The director of The Blair Witch Project brings us a slow-motion haunting that achieves chills just in time for the credits to roll
Solstice DVD
Starring Elizabeth Hamois, Shawn Ashmore, Tyler Hoechlin, Matt O'Leary, R. Lee Ermey
Written by Ethan Erwin, Marty Musatov and Daniel Myrick
Directed by Daniel Myrick
91 minutes
Weinstein Company
MSRP: $19.95
By Adam-Troy Castro
Poor Megan (Hamois) has had a rough year. Her beloved twin sister Sophie (also Hamois, in flashbacks) has committed suicide for no reason anybody can explain, and she's suffered both socially and academically. Her friends Christian (Ashmore), Zoe (Amanda Seyfried), Mark (O'Leary) and Alicia (Burton) think that a trip to her family's vacation home, a stately manor in the Louisiana bayou, will be just the right thing to take her mind off her memories. Yep, that's just the thing. To take her mind off her departed sister, take her to the place where she and her sister used to play.
This is a 91-minute film that takes almost a full hour to get started.
 
Every group of horror movie vacationers includes an apparent nice guy and a designated butthead. The nice guy is Christian, who has a crush on Megan. The designated butthead is Mark, who, though not all that bad a guy by the standard of horror-movie designated buttheads, can still be counted upon to say the wrong or the insensitive or the lunkheaded or the vulgar thing in every situation. Here's Mark making sure that the girls pick up enough toilet paper during a supply run to the local convenience store. "Don't forget the toilet paper! Last time I had to wipe my ass with a potato chip bag!" One of the girls shrieks, "Mark!" Mark says, "What? It was barbecue! [Do you know] how much it burns?" Once again, we have the night of the living too much information. The experience could have been even more painful, Mark. Thank your lucky stars that it was a bag. You could have had no options but the peel-off lid of a Pringles can.

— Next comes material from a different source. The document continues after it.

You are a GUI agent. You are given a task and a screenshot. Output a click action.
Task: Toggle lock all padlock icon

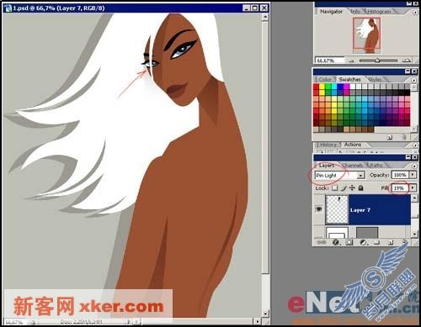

In any event, Megan starts experiencing supernatural visions, including images of cracked fingernails. The car's lights turn on in the middle of the night. A creepy old man (Ermey) warns Megan of sinkholes that swallow people who go walking in the wrong part of the bayou. The convenience store clerk, Nick (Hoechlin), whose good looks set all the girls to eye-popping double-takes, suggests that a magic ritual might be just the ticket. It's not until a long, long time later, literally the last 20 minutes of the film, that any sense of supernatural menace is achieved, when terrible secrets are revealed at night, in torrential rain. Ooooh.

Pretty people have their weekend ruined
Daniel Myrick was the director of the smash hit The Blair Witch Project, which he's followed with several other direct-to-video films unseen by this reviewer but not noted for any equivalent impact on the pop-culture zeitgeist. He and his fellow screenwriters on this film deserve some credit for attempting a supernatural haunting story that hinges on the slow investigation of a mystery, and not extreme violence or widescreen pyrotechnics. The solution, when it comes, is both surprising and logical in retrospect. But, boy, does it take a long time to get there. This is a 91-minute film that takes almost a full hour to get started.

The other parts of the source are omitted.